• _Entries provided_:
┏━━
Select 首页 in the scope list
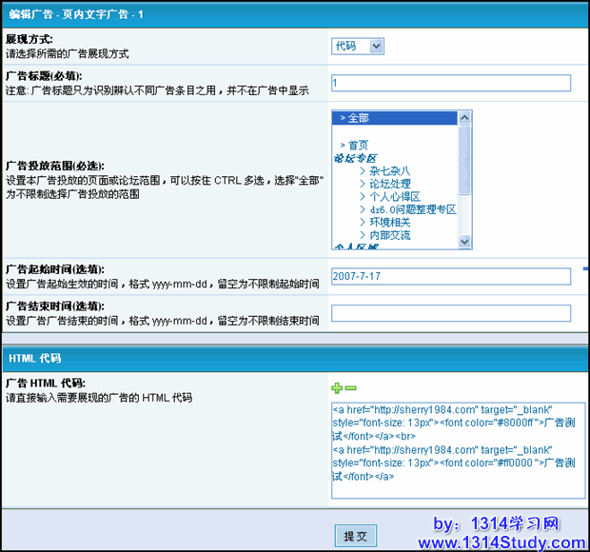Screen dimensions: 590x552 (x=357, y=145)
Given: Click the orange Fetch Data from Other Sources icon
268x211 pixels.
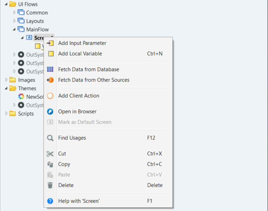Looking at the screenshot, I should coord(50,80).
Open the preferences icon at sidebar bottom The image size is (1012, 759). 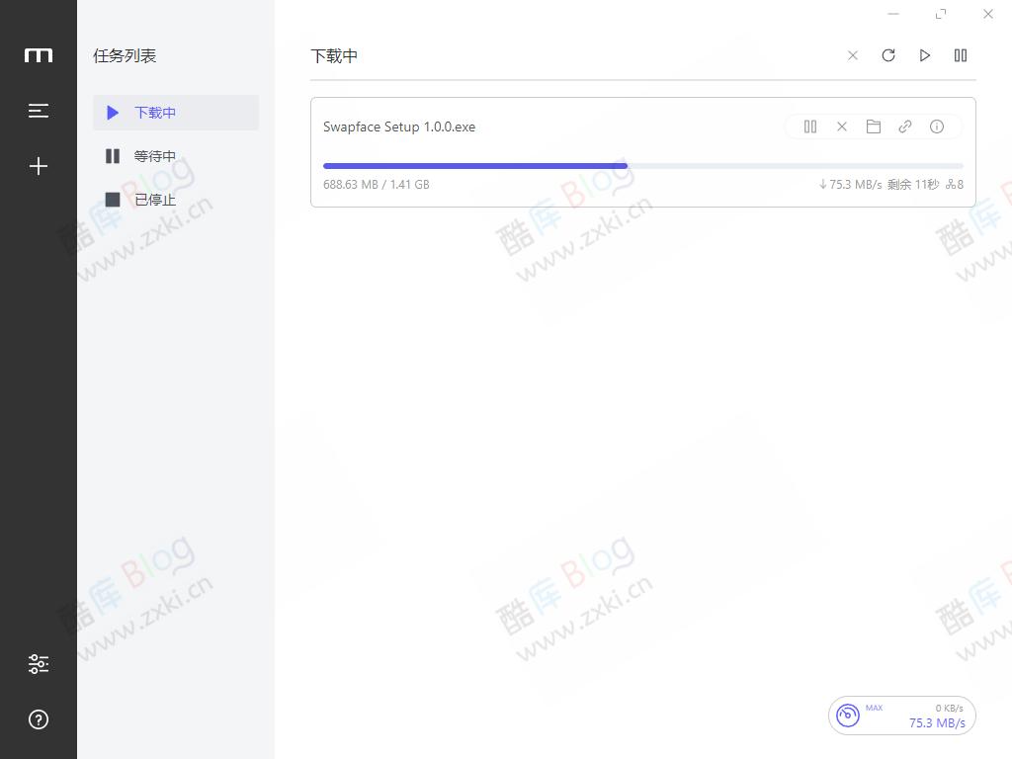coord(39,664)
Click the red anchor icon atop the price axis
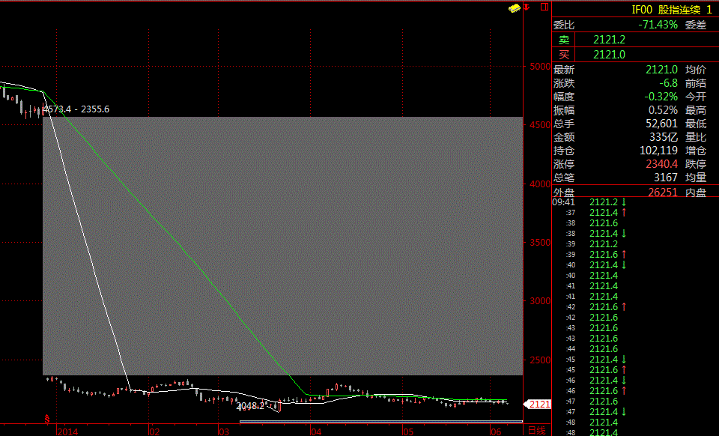This screenshot has width=719, height=436. [527, 7]
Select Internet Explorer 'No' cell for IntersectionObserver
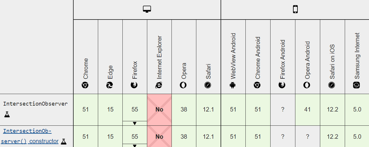Screen dimensions: 369x147 pyautogui.click(x=159, y=109)
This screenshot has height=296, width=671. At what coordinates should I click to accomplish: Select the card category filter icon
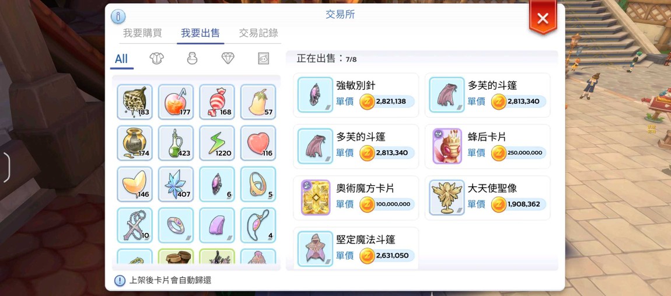pyautogui.click(x=264, y=59)
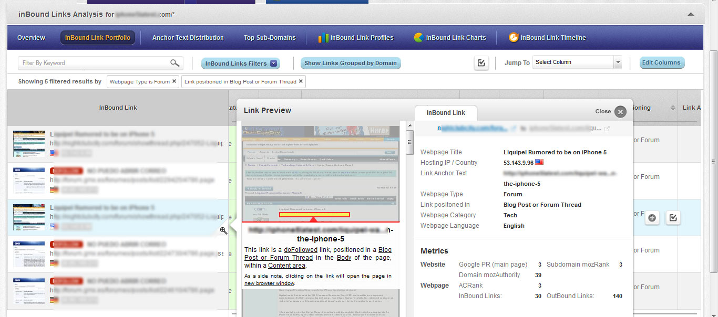The height and width of the screenshot is (317, 718).
Task: Focus the Filter By Keyword field
Action: 95,63
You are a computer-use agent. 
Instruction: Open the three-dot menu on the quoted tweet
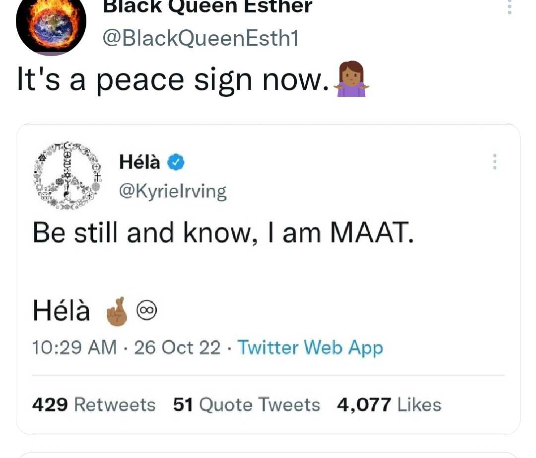tap(495, 161)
┗━━
• _How to complete this task_:
In the data above, find the line containing "Select Internet Explorer" and the line containing "You are a computer-use agent.". Copy exactly the stretch from the first through the second, both included, leaving out any picture.

• _Solution for this exercise_:
Select Internet Explorer 'No' cell for IntersectionObserver
Screen dimensions: 369x147 pyautogui.click(x=159, y=109)
This screenshot has height=296, width=671. At what coordinates should I click to accomplish: Select the card category filter icon
pyautogui.click(x=264, y=59)
The height and width of the screenshot is (317, 718).
Task: Focus the Filter By Keyword field
Action: 95,63
You are a computer-use agent. 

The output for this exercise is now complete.